- DOCUMENT SECTION
::::::::::
I read this article in the French daily La Croix a few days ago and found it very much worth translating.
A few decades ago, Brother Francklin Armand
decided to meet a formidable challenge: to pierce the land of Haiti, a dry soil
eaten away by erosion, with artificial lakes in order to allow farmers to
irrigate their land. And who knows? maybe to fish . . . A simple idea, but in
no way self-evident in a country used to seeing water pour down in buckets
during murderous cyclones and sow desolation in its wake.
But
water is life, too. And the project has grown, to the point where the
Government has, in recent years, asked Brother Armand to widen his outlook, and
has financed the creation of lakes on a national scale. Money is scarce and
never on time, but the work gets done: the cheerful monk and his teams have so
far created nearly 200 lakes in the entire country . . Acres and acres of water, gallons and gallons
of life.
“It’s
particularly important for the peasants in those parts of Haiti where it rains
massively for six months, but then there is nothing for the rest of the year,”
Brother Armand explains, during a stay in Paris this autumn. In the Central
Highlands, for example, an area bordering the Dominican Republic, where in 1976
he founded the Little Brothers of the Incarnation, and then, a few years later,
the Little Sisters of the Incarnation. Religious communities inspired by the
spirituality of Fr Charles de Foucauld, combining prayer and action, “peasants
among the peasants.”
In
Pandiassou, where the two congregations are installed, this man is always on
the move. People to see, things to do . . . When the news gets around of his
return from Port-au-Prince, where the Little Brothers also run a school, people
crowd around. And it’s while walking along the country roads and side-trails
that he listens to some and advises others. On matters as diverse as family
worries, land quarrels or agricultural problems.
::::::::::
- DATASET EXTRACT
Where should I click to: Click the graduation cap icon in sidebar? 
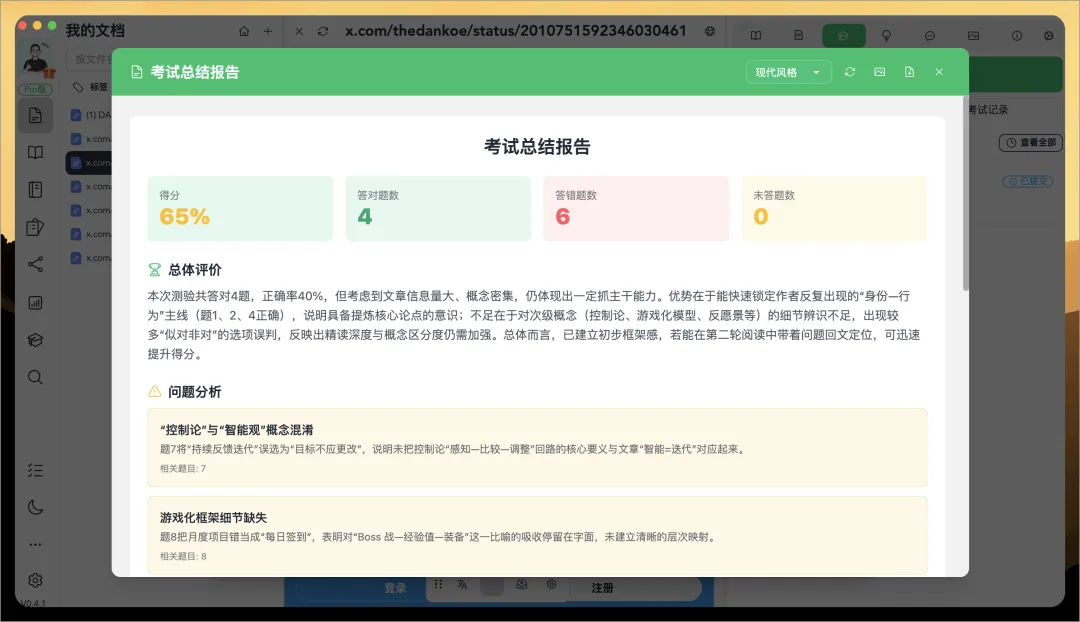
::::::::::
Continue the article about Brother Francklin Armand and his artificial lakes in Haiti, picking up after its final sentence.

In
Haiti, erosion is an essential topic. Radical deforestation has made the
country vulnerable to wind, rain and drought. But, speaking symbolically, Br.
Francklin Armand points to four other forms of aggression that undermine the
country: economic erosion – which ruins the countryside and feeds the anarchic
growth of slums, even more so since the 2010 earthquake --, social erosion, due
to an absent Government, intellectual erosion, a consequence of the flight
overseas of the élite, and finally spiritual erosion, linked notably to voodoo.
Hence
the monk’s frustration when he observes the political class, for all its huge
challenges, spending more time on its own problems than on those of the country.
In a nation used to tearing itself apart in quarrels and disputes, he works, he
walks, he advances. He is known to be closer to the Lavalas [political] school
of thought of former presidents Jean-Bertrand Aristide and René Préval, beaten
in the 2011 election, than to that of Michel Martelly, the current Chief of
State, who does not deny his friendship with the family and friends of former
dictator François “Papa Doc” Duvalier, in power from 1957 to 1971.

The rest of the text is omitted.